Exercise details:
Nothing left out, nothing added: return the full set of records.

Records excerpted from a collection:
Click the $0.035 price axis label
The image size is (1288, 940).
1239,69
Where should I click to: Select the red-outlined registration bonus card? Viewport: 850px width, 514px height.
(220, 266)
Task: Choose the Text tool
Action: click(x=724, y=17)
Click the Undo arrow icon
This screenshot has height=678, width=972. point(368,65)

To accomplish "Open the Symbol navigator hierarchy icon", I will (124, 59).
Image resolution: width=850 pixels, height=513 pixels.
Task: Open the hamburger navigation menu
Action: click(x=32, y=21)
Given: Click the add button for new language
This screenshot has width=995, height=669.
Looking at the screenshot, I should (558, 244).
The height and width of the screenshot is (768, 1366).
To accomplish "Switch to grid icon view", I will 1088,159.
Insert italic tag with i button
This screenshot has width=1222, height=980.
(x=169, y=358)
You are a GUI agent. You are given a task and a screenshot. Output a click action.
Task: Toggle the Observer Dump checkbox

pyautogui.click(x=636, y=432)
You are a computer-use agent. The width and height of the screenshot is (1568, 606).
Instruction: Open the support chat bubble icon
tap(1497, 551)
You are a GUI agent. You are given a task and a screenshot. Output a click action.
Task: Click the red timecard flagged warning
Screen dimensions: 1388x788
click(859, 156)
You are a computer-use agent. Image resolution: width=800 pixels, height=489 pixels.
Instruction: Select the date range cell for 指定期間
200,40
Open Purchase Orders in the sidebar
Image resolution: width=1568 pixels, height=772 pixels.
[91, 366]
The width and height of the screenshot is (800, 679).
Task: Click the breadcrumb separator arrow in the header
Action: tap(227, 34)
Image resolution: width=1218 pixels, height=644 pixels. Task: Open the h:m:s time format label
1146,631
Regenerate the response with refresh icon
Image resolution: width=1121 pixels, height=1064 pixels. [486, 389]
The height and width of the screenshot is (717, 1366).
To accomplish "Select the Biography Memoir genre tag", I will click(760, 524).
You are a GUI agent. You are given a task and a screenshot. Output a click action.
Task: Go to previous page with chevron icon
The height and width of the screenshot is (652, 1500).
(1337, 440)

Reply to the exercise:
Click the $0.035 price axis label
The image size is (1288, 940).
1239,69
Where should I click to: Select the red-outlined registration bonus card? Viewport: 850px width, 514px height.
(220, 266)
Task: Choose the Text tool
Action: click(x=724, y=17)
Click the Undo arrow icon
This screenshot has height=678, width=972. point(368,65)

To accomplish "Open the Symbol navigator hierarchy icon", I will (124, 59).
Image resolution: width=850 pixels, height=513 pixels.
Task: Open the hamburger navigation menu
Action: click(x=32, y=21)
Given: Click the add button for new language
This screenshot has width=995, height=669.
Looking at the screenshot, I should (558, 244).
The height and width of the screenshot is (768, 1366).
To accomplish "Switch to grid icon view", I will 1088,159.
Insert italic tag with i button
This screenshot has width=1222, height=980.
(x=169, y=358)
You are a GUI agent. You are given a task and a screenshot. Output a click action.
Task: Toggle the Observer Dump checkbox

pyautogui.click(x=636, y=432)
You are a computer-use agent. The width and height of the screenshot is (1568, 606).
Instruction: Open the support chat bubble icon
tap(1497, 551)
You are a GUI agent. You are given a task and a screenshot. Output a click action.
Task: Click the red timecard flagged warning
Screen dimensions: 1388x788
click(859, 156)
You are a computer-use agent. Image resolution: width=800 pixels, height=489 pixels.
Instruction: Select the date range cell for 指定期間
200,40
Open Purchase Orders in the sidebar
Image resolution: width=1568 pixels, height=772 pixels.
[91, 366]
The width and height of the screenshot is (800, 679).
Task: Click the breadcrumb separator arrow in the header
Action: tap(227, 34)
Image resolution: width=1218 pixels, height=644 pixels. Task: Open the h:m:s time format label
1146,631
Regenerate the response with refresh icon
Image resolution: width=1121 pixels, height=1064 pixels. [486, 389]
The height and width of the screenshot is (717, 1366).
To accomplish "Select the Biography Memoir genre tag", I will click(760, 524).
You are a GUI agent. You are given a task and a screenshot. Output a click action.
Task: Go to previous page with chevron icon
The height and width of the screenshot is (652, 1500).
(1337, 440)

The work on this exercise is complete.